Data to examine:
--- START ---
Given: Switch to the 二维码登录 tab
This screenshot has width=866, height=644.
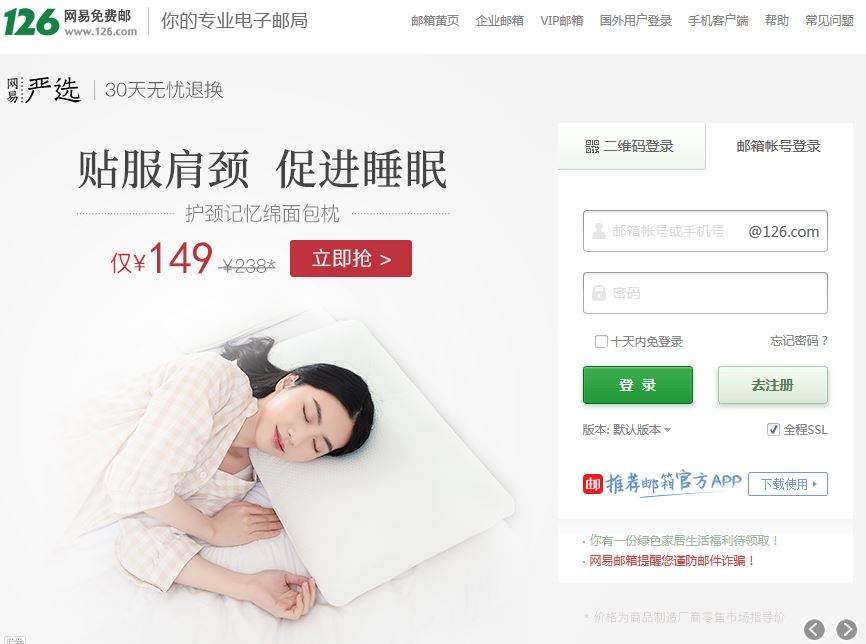Looking at the screenshot, I should tap(631, 146).
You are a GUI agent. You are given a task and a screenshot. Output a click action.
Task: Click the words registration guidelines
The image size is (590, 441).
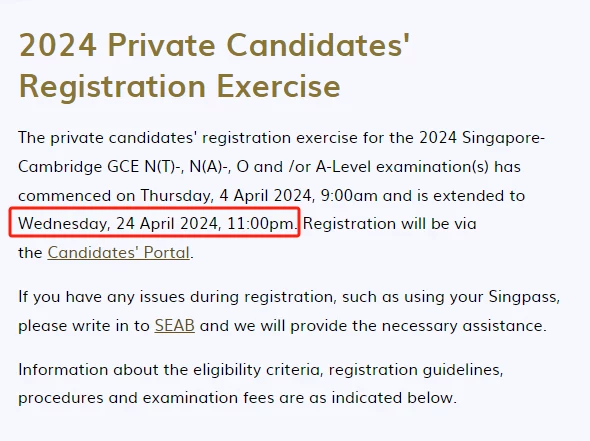(x=416, y=370)
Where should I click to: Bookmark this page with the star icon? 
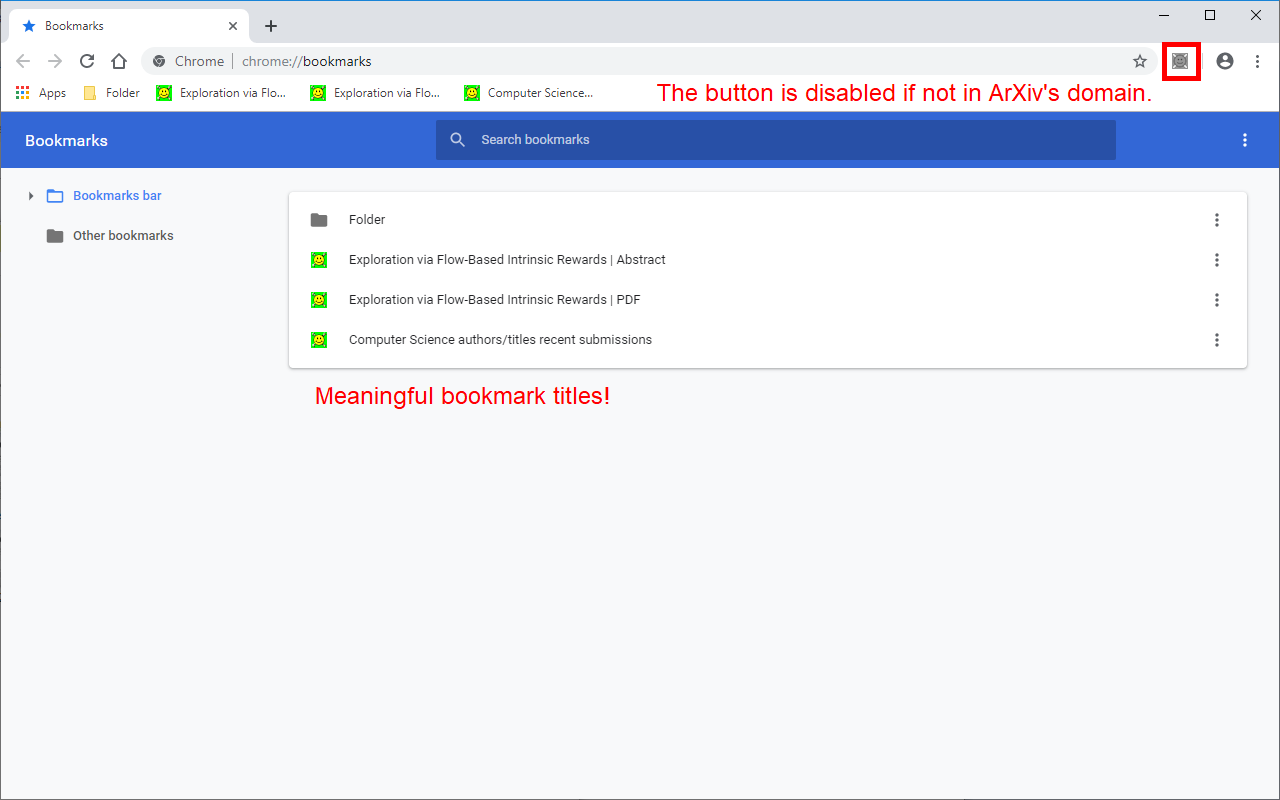pos(1140,61)
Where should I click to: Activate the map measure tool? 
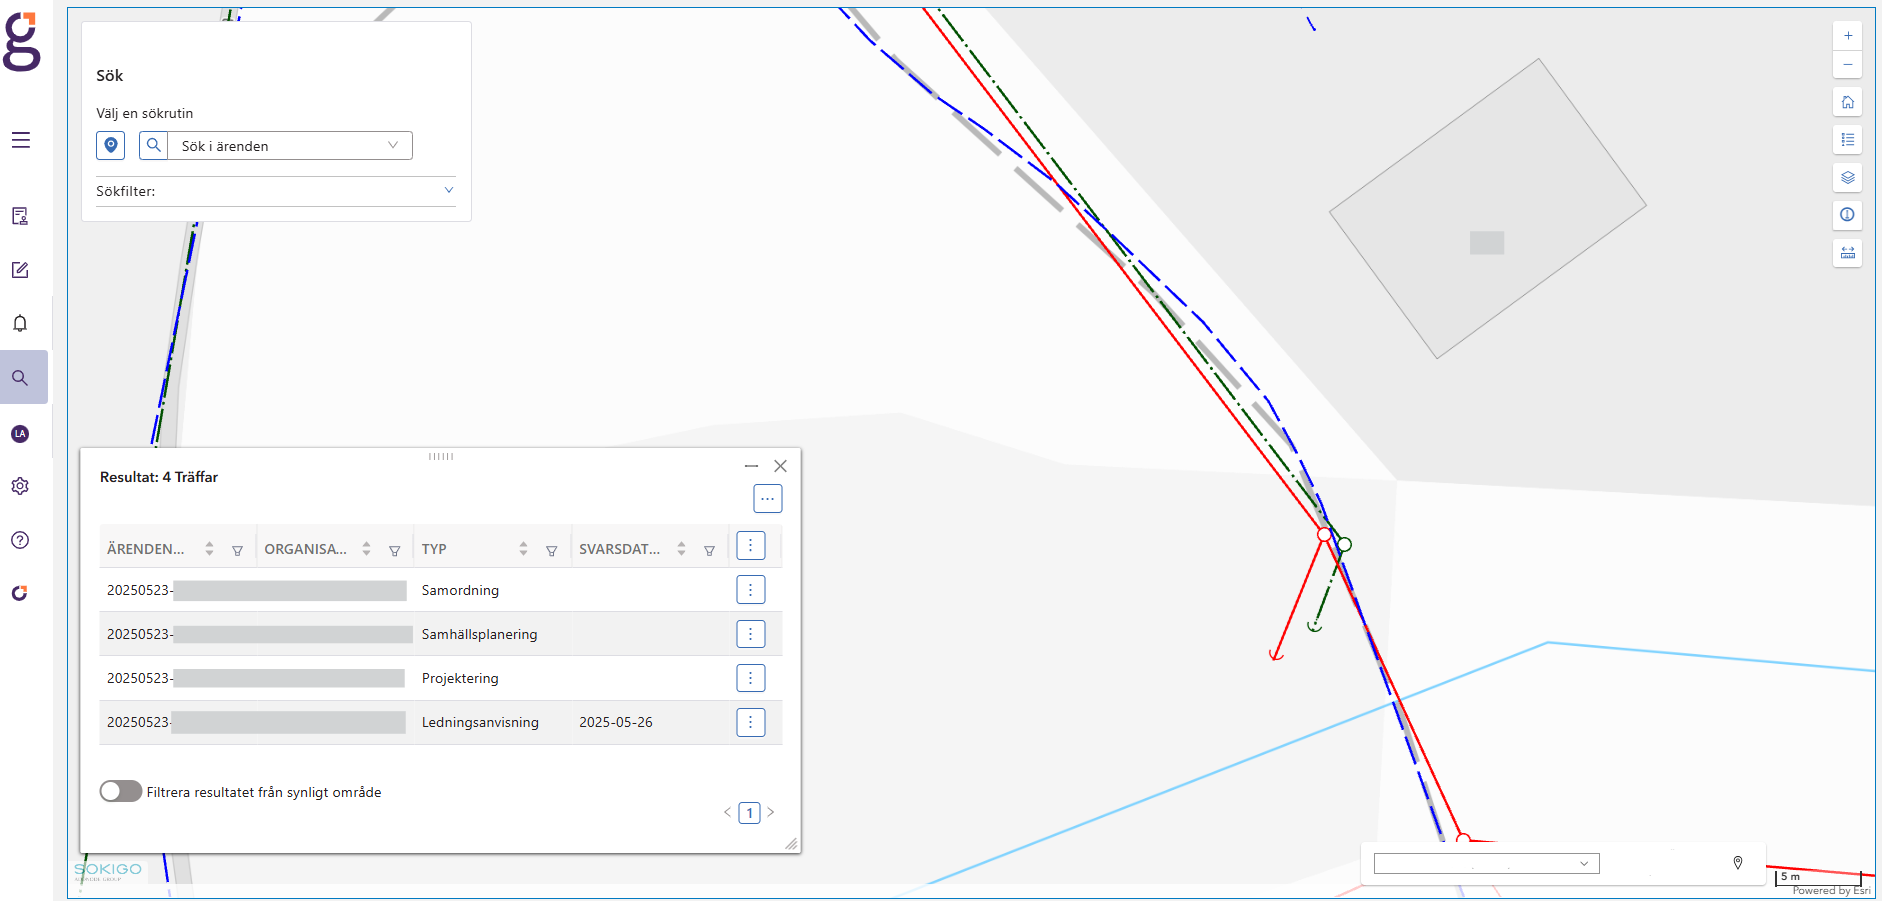coord(1847,252)
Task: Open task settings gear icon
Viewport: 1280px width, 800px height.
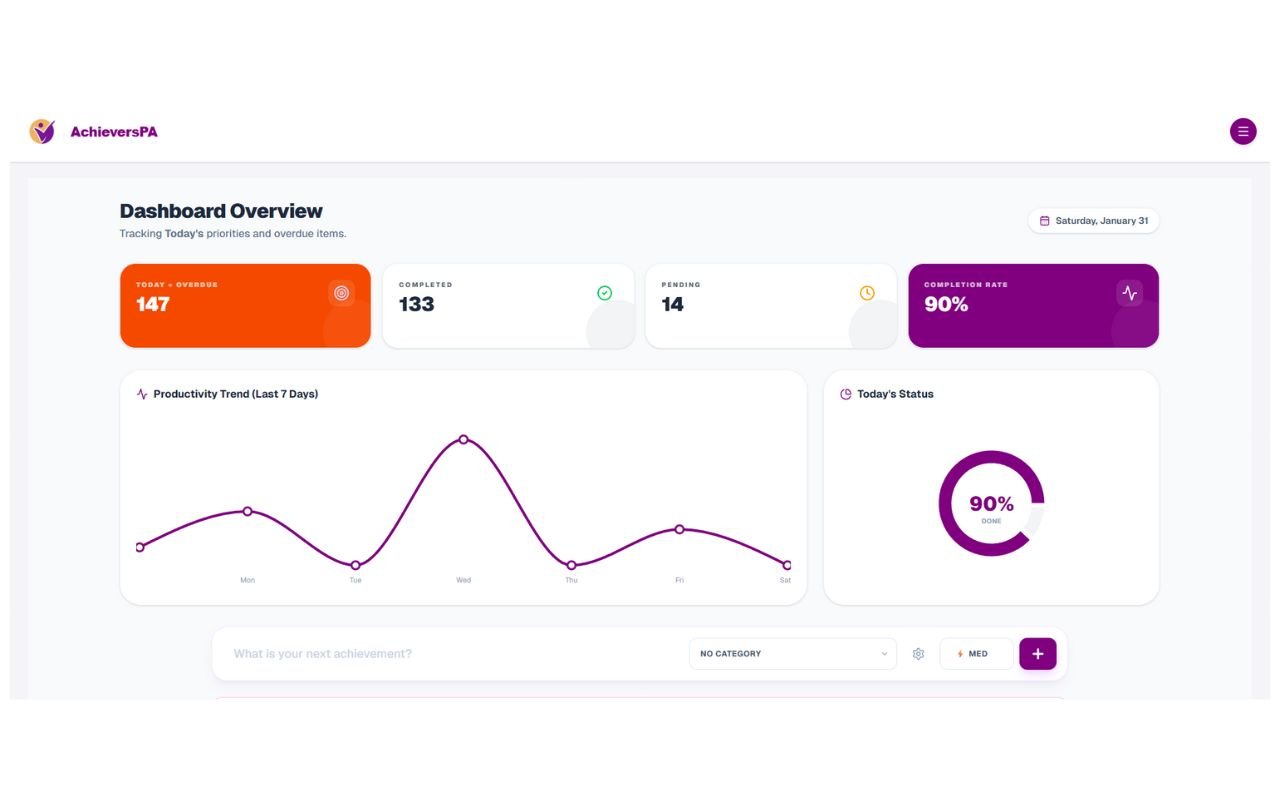Action: 918,654
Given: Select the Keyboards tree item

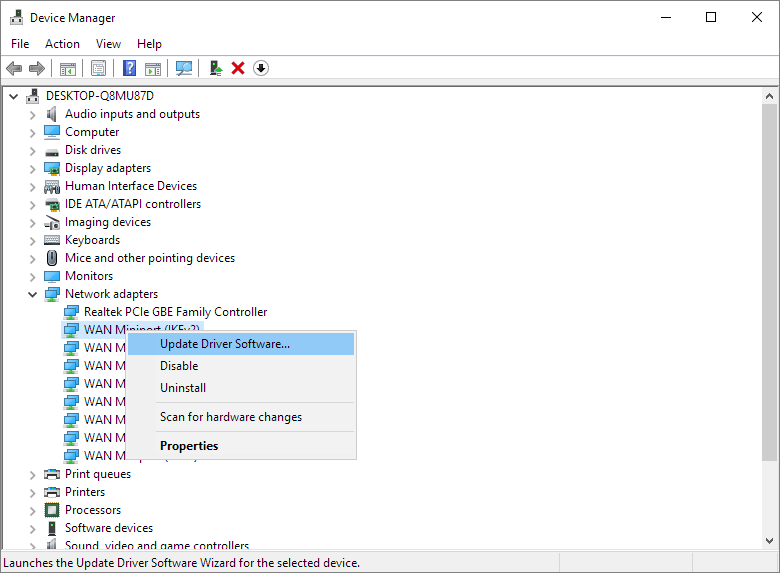Looking at the screenshot, I should pyautogui.click(x=92, y=240).
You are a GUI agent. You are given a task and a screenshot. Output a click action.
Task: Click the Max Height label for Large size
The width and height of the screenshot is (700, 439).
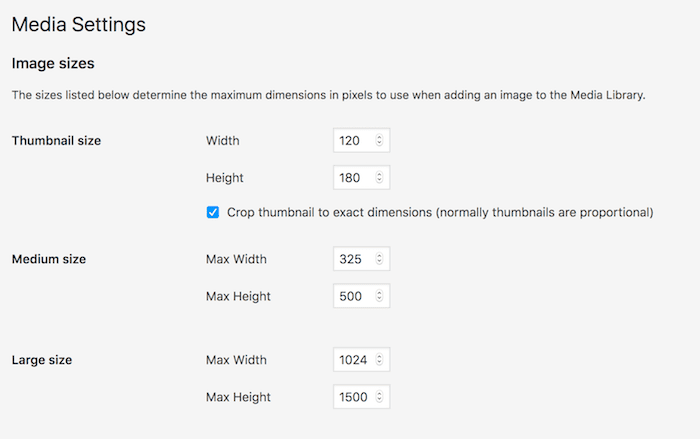coord(239,397)
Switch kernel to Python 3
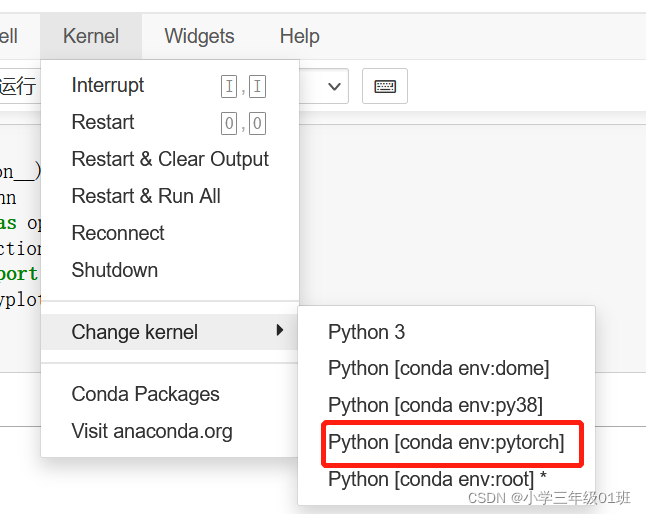Screen dimensions: 646x514 [367, 332]
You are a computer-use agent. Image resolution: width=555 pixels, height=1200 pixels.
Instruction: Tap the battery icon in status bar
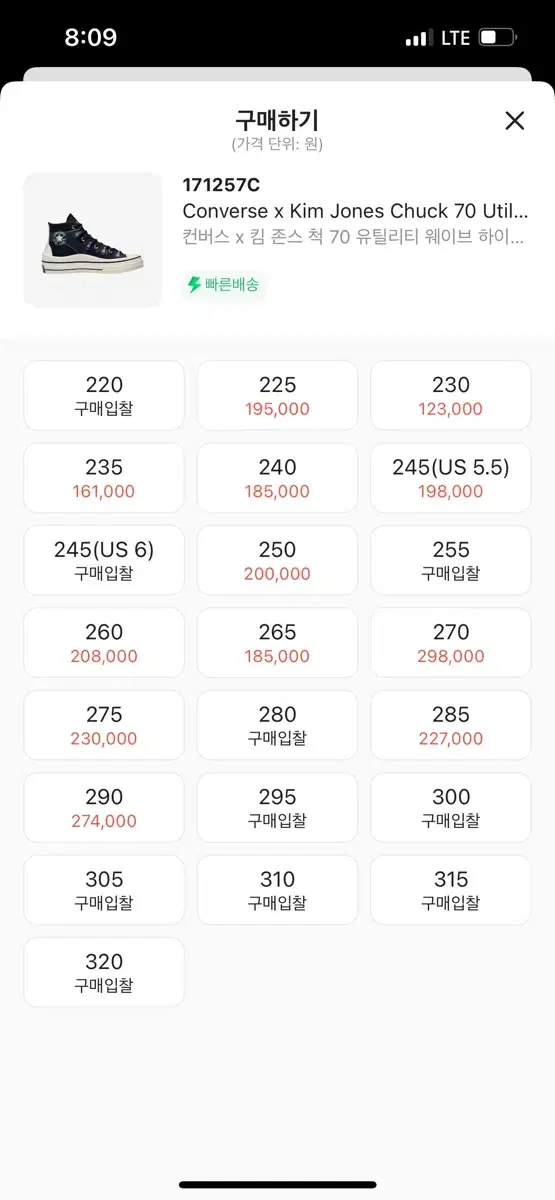(497, 38)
--- END ---
What you are asked to do: The lines to copy run from the one with "Where should I click to: Bookmark" through the end of the material. Write them out exactly, leaving out the pictures.

Answer box:
Where should I click to: Bookmark this page with the star icon? 
pos(1140,61)
Where should I click to: Activate the map measure tool? 
coord(1847,252)
Task: Open task settings gear icon
Viewport: 1280px width, 800px height.
Action: 918,654
Given: Select the Keyboards tree item

Looking at the screenshot, I should pyautogui.click(x=92, y=240).
You are a GUI agent. You are given a task and a screenshot. Output a click action.
Task: Click the Max Height label for Large size
The width and height of the screenshot is (700, 439).
coord(239,397)
Switch kernel to Python 3
Screen dimensions: 646x514 [367, 332]
You are a computer-use agent. Image resolution: width=555 pixels, height=1200 pixels.
Instruction: Tap the battery icon in status bar
(497, 38)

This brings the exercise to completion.